Test Development Process
- Test Conceptualisation
- Clarify what is measured, objectives, need, users/takers.
- Create test blueprint (content areas × item types × number of items).
- Item Development (Phase 1)
- Deductive vs Inductive.
- Define operational behaviours per objective.
- Generate large item pool (≈2× final length; rule-of-thumb sample ≈10 respondents per item; ≥1000 = “excellent”).
- Follow writing guidelines (clarity, reading level, avoid double-barrelled, balanced positive/negative, no slang, etc.).
- Scale Development & Evaluation (Phases 2-3)
- Pre-testing, item analysis, reliability & validity evidence, norming.
- Selected-Response
- Multiple-Choice (stem + key + distractors).
- Matching (premises vs responses; use extra options & flexible rules).
- Binary/True-False (higher guess rate).
- Constructed-Response
- Completion/Short-Answer, Essay (allows depth; scoring rubrics, multiple raters).
- Other taxonomy: Dichotomous, Polytomous, Likert, Category (1–10), Adjective Checklist, Q-sort.
- Computer-Based
- Item Banking + Item Branching → CAT; reduces items & error 50 %, mitigates floor/ceiling effects.
Scaling Methods
- Summative (Likert) Scale – sum item scores.
- Method of Paired Comparisons – choose preferred of two stimuli; ordinal output.
- Guttman (Scalogram) Scale – hierarchy of agreeability; scalogram analysis.
- Thurstone Equal-Appearing Intervals – judge ratings 1–9; select items with low SD of judges.
Response Bias & Control
- Social Desirability – manage via forced-choice, desirability studies.
- Acquiescence – balance keyed direction.
- Random Responding – embed obvious items, consistency checks.
- Faking Good/Bad – validity (faking) scales; example item “The sun rises in the East.”
- Validity Scales – high scores → non-cooperation, random or fake responding.

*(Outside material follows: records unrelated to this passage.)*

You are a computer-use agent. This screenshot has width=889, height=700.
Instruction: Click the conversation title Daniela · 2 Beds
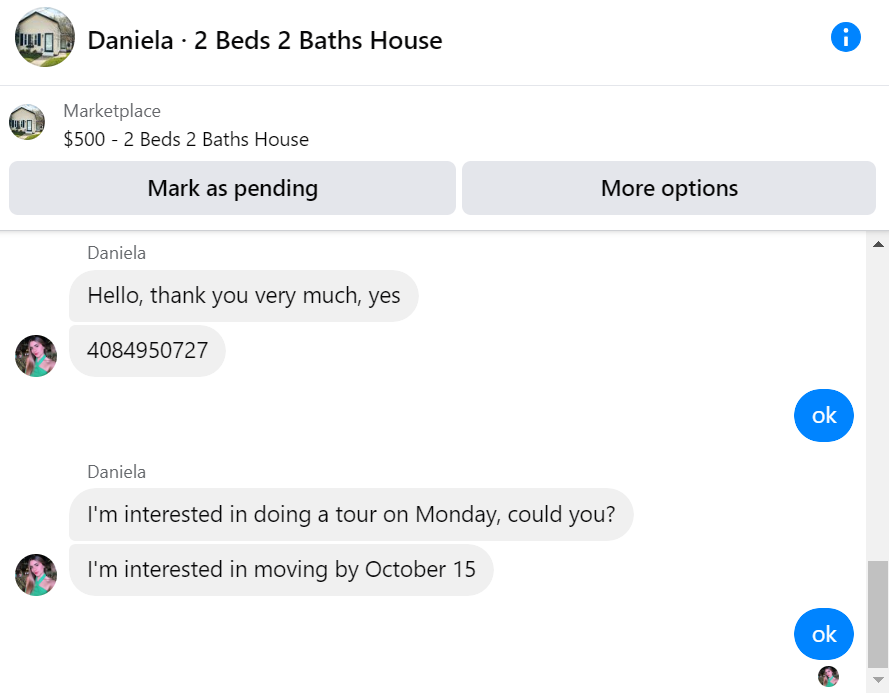pyautogui.click(x=265, y=41)
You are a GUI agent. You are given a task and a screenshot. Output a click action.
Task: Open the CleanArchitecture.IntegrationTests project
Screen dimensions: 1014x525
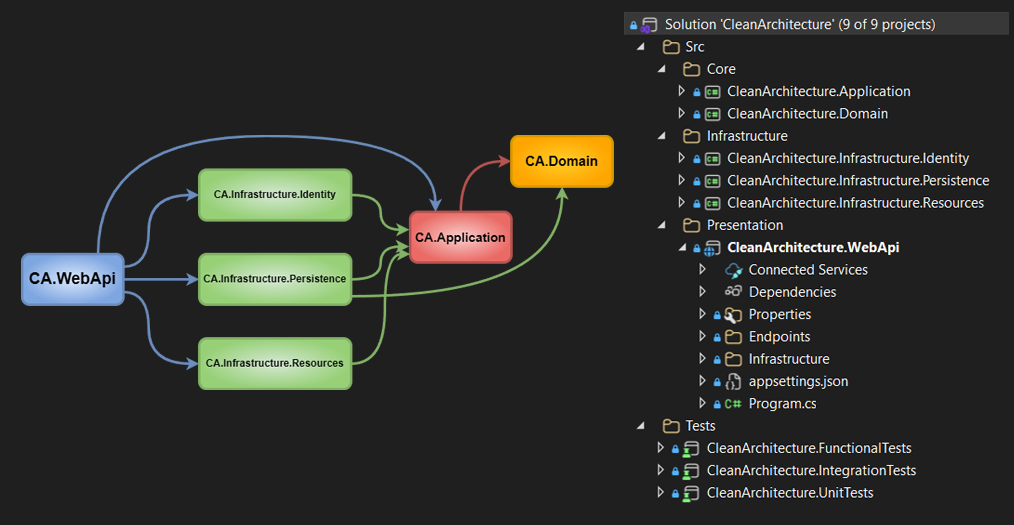(x=810, y=471)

Ethical Test Construction & Administration Summary
- Ensure reliability & validity evidence, clear objectives, adequate norms.
- Provide accommodations & alternate assessments when required.
- Maintain confidentiality, informed consent, appropriate test-user qualification.
- Vigilance versus cultural bias, legal mandates, and response distortions.